***** EXCERPTED DATA *****

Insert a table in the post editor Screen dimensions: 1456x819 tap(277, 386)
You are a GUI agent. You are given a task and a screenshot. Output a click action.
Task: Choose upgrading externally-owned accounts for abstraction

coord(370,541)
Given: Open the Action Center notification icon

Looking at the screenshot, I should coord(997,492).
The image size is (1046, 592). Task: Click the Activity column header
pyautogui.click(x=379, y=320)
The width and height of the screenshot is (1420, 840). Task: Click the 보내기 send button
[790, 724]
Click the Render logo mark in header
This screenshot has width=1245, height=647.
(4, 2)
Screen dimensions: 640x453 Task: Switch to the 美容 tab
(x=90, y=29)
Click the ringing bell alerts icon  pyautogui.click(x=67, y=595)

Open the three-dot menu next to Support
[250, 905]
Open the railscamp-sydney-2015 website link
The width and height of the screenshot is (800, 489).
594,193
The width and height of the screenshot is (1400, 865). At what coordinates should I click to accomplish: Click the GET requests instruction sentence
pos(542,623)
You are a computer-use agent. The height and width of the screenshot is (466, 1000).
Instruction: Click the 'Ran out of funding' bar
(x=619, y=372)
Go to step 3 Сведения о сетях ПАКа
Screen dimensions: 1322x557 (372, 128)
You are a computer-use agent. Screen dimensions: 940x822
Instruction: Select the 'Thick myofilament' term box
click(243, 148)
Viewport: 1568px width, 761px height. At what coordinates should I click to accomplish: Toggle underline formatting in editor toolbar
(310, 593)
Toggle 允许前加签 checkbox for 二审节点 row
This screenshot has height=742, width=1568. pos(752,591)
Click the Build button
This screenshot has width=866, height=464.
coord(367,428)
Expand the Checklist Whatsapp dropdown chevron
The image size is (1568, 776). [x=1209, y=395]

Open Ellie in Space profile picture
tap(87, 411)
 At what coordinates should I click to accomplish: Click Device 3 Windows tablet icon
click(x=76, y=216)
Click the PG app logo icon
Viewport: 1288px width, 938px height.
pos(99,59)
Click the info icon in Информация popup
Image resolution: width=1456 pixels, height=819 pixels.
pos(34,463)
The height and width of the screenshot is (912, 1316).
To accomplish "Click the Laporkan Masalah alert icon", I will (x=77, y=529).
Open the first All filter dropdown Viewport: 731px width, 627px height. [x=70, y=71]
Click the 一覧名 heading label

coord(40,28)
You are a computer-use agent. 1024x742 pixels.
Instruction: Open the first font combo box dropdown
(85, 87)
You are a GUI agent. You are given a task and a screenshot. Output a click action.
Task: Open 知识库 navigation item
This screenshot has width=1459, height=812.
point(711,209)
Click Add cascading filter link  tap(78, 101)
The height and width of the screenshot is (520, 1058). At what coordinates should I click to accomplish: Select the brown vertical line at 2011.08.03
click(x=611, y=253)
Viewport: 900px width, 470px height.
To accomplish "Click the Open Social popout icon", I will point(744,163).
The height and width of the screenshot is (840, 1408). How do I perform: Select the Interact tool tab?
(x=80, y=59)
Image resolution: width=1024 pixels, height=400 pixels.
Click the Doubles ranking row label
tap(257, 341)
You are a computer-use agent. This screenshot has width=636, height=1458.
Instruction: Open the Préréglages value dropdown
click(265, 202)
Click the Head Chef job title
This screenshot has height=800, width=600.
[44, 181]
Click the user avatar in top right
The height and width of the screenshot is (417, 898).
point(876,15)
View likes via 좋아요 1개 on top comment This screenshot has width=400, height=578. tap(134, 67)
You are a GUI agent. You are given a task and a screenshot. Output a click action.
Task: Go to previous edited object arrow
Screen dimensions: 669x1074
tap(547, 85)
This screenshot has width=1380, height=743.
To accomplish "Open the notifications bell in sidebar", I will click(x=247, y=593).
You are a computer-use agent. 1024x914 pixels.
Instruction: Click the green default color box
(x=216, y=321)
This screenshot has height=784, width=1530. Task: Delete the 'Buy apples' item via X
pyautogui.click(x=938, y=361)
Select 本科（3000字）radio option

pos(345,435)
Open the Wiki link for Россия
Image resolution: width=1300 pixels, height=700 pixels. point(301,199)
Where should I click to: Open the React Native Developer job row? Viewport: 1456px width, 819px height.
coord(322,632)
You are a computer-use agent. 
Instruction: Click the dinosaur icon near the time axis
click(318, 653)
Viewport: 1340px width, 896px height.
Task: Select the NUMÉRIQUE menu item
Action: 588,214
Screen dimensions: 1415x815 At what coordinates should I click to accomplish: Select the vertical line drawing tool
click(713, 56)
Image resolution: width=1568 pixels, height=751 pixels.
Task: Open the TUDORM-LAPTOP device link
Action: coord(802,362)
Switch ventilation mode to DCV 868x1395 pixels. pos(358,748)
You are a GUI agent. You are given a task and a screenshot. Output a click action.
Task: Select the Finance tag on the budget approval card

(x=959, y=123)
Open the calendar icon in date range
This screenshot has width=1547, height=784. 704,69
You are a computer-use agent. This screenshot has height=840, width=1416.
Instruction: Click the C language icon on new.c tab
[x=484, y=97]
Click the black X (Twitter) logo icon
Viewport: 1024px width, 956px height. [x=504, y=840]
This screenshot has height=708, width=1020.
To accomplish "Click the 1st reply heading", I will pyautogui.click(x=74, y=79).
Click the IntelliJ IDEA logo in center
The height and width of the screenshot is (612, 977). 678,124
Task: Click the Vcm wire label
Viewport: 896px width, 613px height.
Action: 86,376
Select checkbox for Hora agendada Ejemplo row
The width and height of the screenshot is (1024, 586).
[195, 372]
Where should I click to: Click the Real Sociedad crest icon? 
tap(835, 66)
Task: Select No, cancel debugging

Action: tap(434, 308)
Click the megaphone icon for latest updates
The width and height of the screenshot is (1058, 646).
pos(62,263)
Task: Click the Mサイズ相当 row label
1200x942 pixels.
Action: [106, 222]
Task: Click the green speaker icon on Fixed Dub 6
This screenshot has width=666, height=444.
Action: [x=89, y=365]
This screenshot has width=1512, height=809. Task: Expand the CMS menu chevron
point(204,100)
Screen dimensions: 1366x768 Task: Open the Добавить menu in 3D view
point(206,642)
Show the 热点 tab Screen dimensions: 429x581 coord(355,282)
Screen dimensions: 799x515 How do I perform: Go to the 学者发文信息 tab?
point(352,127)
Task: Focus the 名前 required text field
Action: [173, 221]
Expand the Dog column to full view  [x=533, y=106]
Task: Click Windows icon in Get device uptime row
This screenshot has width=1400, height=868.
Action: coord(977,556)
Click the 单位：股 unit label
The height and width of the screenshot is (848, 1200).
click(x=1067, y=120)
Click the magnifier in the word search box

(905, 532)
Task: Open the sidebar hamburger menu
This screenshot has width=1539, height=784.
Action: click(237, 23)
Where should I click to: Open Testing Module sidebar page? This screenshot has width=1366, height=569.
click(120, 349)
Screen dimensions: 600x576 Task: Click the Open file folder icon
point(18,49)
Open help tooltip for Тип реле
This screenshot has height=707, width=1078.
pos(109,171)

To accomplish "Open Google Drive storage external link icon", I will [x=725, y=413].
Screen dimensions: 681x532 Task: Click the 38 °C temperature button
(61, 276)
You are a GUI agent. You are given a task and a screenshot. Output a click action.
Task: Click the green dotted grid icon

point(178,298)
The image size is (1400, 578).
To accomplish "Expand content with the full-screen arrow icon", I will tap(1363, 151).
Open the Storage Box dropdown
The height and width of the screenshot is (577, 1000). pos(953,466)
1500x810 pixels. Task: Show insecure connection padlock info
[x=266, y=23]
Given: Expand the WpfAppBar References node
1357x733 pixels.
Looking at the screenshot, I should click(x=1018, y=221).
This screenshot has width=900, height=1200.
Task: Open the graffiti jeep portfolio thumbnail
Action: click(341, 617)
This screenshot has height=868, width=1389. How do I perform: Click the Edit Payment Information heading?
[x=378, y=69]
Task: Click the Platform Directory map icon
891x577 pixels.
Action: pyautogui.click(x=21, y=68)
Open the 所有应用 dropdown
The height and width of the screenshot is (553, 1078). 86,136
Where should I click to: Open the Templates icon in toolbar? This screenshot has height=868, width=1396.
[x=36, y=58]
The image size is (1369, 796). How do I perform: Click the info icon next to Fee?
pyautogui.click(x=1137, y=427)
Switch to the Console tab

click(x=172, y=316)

*****

# WHAT THE TASK REQUIRES:
Update the lines from the line with "Screen dimensions: 799x515" to the line with "point(178,298)", changing "sidebar" to "side panel" and keeping everything else the same.

# IN RESPONSE:
Screen dimensions: 799x515 How do I perform: Go to the 学者发文信息 tab?
point(352,127)
Task: Focus the 名前 required text field
Action: [173, 221]
Expand the Dog column to full view  [x=533, y=106]
Task: Click Windows icon in Get device uptime row
This screenshot has width=1400, height=868.
Action: coord(977,556)
Click the 单位：股 unit label
The height and width of the screenshot is (848, 1200).
click(x=1067, y=120)
Click the magnifier in the word search box

(905, 532)
Task: Open the side panel hamburger menu
This screenshot has width=1539, height=784.
Action: click(237, 23)
Where should I click to: Open Testing Module side panel page? This screenshot has width=1366, height=569.
click(120, 349)
Screen dimensions: 600x576 Task: Click the Open file folder icon
point(18,49)
Open help tooltip for Тип реле
This screenshot has height=707, width=1078.
pos(109,171)

To accomplish "Open Google Drive storage external link icon", I will [x=725, y=413].
Screen dimensions: 681x532 Task: Click the 38 °C temperature button
(61, 276)
You are a GUI agent. You are given a task and a screenshot. Output a click action.
Task: Click the green dotted grid icon

point(178,298)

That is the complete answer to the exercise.